Gary Cooper is fine as well in a role that was basically written for him by his friend Ernest Hemingway--a typical Cooper role, the soft-spoken man who has high principles and does what has to be done no matter what the circumstances. (It must also be pointed out that Cooper here is dressed almost exactly the same as Harrison Ford would be when he played Indiana Jones some 40 years later.) The true standout performances in the picture, however, are by Katina Paxinou and Akim Tamiroff as Pilar and Pablo, the married couple who lead the guerrilla band. Paxinou makes the earthy Pilar out to be tougher than anyone else in the cast, and Tamiroff's treacherous and jealous Pablo is the most interesting character in the cast. Cooper, Paxinou, and Tamiroff were all, like Bergman, nominated for Academy Awards for their performances in FOR WHOM THE BELL TOLLS (Paxinou was the only winner, for Best Supporting Actress). The movie received nine Academy Award nominations in all, including one for Best Picture. It also was one of the biggest box office successes of 1943.

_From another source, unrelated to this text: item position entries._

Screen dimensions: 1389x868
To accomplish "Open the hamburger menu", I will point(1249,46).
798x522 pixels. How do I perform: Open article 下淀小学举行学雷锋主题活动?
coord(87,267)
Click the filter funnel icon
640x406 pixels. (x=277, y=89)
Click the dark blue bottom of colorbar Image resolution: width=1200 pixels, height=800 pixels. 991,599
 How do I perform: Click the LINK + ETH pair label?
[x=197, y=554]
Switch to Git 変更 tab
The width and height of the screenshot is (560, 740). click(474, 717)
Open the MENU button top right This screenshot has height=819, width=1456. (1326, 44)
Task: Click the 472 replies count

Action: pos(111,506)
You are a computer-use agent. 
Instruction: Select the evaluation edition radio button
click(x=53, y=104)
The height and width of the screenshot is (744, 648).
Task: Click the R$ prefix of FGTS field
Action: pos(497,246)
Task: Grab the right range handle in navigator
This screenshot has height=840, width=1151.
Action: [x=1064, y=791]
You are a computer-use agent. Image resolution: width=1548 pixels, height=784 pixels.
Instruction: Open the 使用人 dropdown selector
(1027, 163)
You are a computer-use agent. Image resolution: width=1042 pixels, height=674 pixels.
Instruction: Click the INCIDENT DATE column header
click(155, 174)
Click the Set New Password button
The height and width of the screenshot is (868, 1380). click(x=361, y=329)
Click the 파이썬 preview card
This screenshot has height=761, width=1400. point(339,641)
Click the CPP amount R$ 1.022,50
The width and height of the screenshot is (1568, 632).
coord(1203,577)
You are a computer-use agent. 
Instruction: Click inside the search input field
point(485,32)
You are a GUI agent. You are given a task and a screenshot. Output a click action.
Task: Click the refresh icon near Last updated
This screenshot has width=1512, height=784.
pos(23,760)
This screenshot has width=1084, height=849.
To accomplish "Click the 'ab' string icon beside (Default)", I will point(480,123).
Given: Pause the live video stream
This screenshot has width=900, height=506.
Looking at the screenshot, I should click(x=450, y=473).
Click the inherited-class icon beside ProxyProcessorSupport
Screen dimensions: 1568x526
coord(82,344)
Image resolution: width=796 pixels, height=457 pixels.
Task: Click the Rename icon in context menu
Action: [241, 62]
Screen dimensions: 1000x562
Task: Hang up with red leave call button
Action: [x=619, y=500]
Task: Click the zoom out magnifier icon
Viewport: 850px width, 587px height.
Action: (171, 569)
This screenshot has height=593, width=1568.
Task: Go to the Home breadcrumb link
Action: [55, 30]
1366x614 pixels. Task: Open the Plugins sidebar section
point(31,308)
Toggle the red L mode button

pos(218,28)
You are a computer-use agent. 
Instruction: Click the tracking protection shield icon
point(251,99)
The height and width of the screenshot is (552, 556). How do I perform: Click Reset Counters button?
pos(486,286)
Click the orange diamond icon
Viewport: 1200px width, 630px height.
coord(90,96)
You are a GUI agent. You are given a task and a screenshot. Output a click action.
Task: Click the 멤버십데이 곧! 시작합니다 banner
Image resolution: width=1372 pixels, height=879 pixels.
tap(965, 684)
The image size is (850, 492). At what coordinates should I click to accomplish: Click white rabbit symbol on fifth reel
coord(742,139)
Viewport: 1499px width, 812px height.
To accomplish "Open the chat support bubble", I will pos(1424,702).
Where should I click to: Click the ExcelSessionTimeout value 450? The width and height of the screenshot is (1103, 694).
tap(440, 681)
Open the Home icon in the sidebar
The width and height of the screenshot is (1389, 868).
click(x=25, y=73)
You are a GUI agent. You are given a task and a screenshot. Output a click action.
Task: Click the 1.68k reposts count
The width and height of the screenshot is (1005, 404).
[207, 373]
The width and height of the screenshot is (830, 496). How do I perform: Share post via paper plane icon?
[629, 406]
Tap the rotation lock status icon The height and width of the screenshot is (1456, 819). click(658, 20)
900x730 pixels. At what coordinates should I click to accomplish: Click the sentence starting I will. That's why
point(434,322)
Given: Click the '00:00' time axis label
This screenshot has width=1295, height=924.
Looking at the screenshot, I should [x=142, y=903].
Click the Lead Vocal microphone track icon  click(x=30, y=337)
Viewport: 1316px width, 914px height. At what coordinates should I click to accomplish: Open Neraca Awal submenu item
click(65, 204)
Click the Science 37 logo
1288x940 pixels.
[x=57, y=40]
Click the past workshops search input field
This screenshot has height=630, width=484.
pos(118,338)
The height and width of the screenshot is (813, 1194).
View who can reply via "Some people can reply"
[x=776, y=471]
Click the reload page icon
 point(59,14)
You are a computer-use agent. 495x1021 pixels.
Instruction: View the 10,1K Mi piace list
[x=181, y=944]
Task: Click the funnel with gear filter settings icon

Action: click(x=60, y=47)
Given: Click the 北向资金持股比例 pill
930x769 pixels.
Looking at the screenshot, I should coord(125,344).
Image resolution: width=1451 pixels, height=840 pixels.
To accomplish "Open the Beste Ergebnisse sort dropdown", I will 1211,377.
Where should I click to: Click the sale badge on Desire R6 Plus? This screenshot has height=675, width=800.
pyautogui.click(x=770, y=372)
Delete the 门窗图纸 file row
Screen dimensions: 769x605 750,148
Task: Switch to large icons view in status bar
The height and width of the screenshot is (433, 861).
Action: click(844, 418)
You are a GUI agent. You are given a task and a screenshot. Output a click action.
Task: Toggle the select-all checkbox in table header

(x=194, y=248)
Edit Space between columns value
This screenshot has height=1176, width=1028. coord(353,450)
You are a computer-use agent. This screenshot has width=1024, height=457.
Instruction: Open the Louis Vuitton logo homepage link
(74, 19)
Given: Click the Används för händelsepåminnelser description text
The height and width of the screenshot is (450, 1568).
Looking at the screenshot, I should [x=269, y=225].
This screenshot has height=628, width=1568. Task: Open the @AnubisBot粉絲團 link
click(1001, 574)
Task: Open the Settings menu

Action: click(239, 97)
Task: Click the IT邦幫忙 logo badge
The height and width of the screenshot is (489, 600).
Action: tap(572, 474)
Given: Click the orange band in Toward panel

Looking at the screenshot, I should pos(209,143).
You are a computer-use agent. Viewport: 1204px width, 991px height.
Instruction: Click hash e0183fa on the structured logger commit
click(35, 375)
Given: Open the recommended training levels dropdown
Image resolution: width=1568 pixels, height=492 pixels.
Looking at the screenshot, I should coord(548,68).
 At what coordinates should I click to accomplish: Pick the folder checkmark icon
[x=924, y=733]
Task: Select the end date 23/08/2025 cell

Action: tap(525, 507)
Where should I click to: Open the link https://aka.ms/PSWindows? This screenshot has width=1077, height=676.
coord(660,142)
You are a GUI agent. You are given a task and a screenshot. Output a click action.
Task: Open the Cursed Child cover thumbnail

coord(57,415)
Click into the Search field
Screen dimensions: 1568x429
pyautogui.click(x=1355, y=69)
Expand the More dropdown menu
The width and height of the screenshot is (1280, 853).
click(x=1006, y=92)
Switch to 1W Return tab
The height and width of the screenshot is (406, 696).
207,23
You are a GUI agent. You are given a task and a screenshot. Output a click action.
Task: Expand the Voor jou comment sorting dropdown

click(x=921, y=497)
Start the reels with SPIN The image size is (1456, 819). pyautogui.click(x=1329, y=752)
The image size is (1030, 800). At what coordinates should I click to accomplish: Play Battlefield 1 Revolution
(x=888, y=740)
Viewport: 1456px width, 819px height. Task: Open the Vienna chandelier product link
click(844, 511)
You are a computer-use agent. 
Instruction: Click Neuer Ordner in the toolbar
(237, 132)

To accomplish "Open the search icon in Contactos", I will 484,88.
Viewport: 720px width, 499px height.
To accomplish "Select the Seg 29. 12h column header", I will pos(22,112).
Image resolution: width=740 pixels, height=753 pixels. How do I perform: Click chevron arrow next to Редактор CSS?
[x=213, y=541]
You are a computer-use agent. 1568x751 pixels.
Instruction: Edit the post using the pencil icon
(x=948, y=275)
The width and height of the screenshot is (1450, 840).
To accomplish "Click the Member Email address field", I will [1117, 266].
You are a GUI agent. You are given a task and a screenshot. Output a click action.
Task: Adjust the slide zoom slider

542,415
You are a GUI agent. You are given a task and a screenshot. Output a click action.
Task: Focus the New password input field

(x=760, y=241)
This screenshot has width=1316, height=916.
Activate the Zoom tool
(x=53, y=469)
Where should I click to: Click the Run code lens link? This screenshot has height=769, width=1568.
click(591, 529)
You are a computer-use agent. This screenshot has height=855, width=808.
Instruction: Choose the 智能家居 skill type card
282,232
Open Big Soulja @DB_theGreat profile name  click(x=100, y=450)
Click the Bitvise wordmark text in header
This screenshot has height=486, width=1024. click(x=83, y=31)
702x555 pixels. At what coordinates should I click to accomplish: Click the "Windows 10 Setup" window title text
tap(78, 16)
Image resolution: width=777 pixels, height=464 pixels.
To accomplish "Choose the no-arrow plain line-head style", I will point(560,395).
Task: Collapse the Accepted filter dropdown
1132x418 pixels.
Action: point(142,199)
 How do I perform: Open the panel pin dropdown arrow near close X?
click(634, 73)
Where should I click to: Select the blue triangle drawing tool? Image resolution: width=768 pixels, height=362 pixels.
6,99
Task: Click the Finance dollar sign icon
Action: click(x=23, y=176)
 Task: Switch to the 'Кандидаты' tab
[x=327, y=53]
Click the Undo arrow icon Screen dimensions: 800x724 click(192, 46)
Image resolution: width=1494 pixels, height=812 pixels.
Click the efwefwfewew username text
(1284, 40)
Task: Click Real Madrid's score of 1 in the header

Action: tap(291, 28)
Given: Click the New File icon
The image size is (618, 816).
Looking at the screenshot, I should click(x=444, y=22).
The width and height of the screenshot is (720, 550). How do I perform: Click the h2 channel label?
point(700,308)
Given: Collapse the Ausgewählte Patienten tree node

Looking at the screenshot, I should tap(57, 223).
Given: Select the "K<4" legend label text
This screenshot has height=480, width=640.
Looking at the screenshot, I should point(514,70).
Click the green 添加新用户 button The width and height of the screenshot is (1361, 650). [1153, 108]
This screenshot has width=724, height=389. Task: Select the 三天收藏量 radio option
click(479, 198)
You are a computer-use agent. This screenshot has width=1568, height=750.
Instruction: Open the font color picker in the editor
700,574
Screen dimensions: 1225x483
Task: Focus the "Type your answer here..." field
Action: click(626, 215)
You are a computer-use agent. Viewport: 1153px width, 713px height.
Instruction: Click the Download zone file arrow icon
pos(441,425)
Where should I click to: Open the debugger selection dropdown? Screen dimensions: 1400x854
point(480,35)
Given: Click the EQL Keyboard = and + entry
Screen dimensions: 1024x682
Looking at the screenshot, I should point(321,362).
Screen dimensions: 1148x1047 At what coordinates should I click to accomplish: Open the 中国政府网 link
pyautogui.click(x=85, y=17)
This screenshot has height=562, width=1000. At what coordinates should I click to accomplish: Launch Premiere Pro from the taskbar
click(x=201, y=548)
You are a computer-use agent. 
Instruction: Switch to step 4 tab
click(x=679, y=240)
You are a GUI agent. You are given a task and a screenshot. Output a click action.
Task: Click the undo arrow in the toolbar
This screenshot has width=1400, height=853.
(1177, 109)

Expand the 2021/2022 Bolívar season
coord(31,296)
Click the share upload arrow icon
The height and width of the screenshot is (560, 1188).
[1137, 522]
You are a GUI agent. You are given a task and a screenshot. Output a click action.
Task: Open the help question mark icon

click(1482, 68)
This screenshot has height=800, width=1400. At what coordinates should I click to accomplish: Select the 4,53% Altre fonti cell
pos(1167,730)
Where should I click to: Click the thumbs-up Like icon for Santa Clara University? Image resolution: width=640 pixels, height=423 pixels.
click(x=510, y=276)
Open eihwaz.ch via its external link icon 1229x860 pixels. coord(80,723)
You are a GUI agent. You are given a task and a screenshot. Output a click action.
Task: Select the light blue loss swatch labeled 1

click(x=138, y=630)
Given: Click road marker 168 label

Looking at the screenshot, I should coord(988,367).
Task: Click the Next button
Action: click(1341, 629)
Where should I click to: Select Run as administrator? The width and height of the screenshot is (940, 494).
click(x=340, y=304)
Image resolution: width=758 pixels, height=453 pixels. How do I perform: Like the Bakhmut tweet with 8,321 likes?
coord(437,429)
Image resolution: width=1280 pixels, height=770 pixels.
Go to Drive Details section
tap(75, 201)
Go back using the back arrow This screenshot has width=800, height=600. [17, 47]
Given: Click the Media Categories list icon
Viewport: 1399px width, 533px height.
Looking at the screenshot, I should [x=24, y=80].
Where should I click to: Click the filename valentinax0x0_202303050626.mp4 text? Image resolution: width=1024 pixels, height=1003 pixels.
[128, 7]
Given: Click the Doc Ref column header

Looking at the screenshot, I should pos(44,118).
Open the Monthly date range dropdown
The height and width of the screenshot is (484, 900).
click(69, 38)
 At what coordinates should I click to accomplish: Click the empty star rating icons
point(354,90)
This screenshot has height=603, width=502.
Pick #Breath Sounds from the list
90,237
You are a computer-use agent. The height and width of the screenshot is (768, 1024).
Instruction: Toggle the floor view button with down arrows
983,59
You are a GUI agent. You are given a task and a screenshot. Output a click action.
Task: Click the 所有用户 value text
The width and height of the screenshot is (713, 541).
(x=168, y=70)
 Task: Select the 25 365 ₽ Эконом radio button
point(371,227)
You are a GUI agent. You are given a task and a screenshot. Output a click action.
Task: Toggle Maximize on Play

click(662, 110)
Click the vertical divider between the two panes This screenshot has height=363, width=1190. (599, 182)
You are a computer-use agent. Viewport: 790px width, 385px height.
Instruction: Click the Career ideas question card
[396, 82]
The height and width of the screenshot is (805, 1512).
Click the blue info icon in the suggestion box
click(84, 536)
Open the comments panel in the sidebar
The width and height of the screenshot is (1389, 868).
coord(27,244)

Ingrid Bergman and Gary Cooper in FOR WHOM THE BELL TOLLS
Despite the movie's critical and financial success, it seems to me that FOR WHOM THE BELL TOLLS doesn't have the same popularity now as most of Ingrid Bergman's other major movies from the same period. It very rarely gets shown on TV, and it isn't discussed with as much frequency as, say, other Bergman films as CASABLANCA or GASLIGHT. It may be due to the movie's excessive length--the restored running time on the Blu-ray is almost three hours. It may also be that the Spanish Civil War is a subject that doesn't resonate with a number of people today, especially Americans (I certainly know very little about the subject). The movie falls in between being a historic war action-adventure picture and a romantic melodrama. While the recent Blu-ray of FOR WHOM THE BELL TOLLS looks fantastic, it has absolutely no extras--and that's a shame. It sorely needs audio commentaries and featurettes to explain the production difficulties the film went through and to adequately provide insight into Hemingway's novel and the conflict the story is set against. FOR WHOM THE BELL TOLLS really deserves the Criterion treatment.
I would still recommend the recent Blu-ray. This film is a prime example of classic large-scale Hollywood film making, and Ingrid Bergman is the recipient of some of the most exquisite close-ups in cinema history.